La période 1944-1946 est marquée par la volonté de restaurer l’ordre républicain. Pour ce faire, les milices patriotiques sont dissoutes dès août 1944. Puis, les FFI et les FTP sont intégrés dans l’Armée nationale. Au niveau politique, le pragmatisme de De Gaulle se heurte aux contraintes du réel, aux jeux politiciens, au poids dominant de la gauche (majorité absolue à l’Assemblée). Preuve en est, l’un de ses proches Michel Debré défend un projet de simplification de la carte administrative en réduisant le nombre des départements à quarante ce qui est refusé par l’Assemblée. Ces expériences le confortent dans sa vision d’un pouvoir fort ce qui dès 1946 le pousse à dire à nouveau non (six ans après juin 1940). Il est également habité par l’idée d’une France forte dans le monde qui ne peut reposer que sur des institutions stables. Il lui manque de surcroit une organisation politique. C’est pourquoi, il crée le RPF en 1947 mais dont l’arrivée trop tardive ne lui permet pas de rivaliser avec les forces politiques bien ancrées que sont le PC, la SFIO et le MRP.

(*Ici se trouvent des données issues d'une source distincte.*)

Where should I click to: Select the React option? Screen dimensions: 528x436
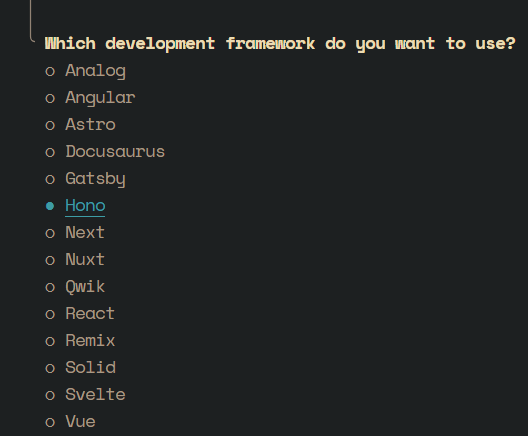coord(90,314)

Après son retrait de la vie politique, De Gaulle connait ce que d’aucuns appellent la traversée du désert. Pour autant, il met à profit cette période, pour écrire et murir son projet politique. Aussi, il transfigure la période 1940-1945 et institue ce qui convient de faire pour l’avenir. En revanche, la crise de Suez (1956) est un tournant géopolitique majeur pour De Gaulle. La crise montre la subordination des Britanniques et de la France aux États-Unis. En outre, les Accords de Nassau de 1962 subordonnent l’utilisation de l’arme nucléaire britannique à l’accord des États-Unis. L’ensemble conduit De Gaulle à défendre le programme nucléaire engagé par Pierre Mendès-France et Edgar Faure pour garantir la souveraineté française.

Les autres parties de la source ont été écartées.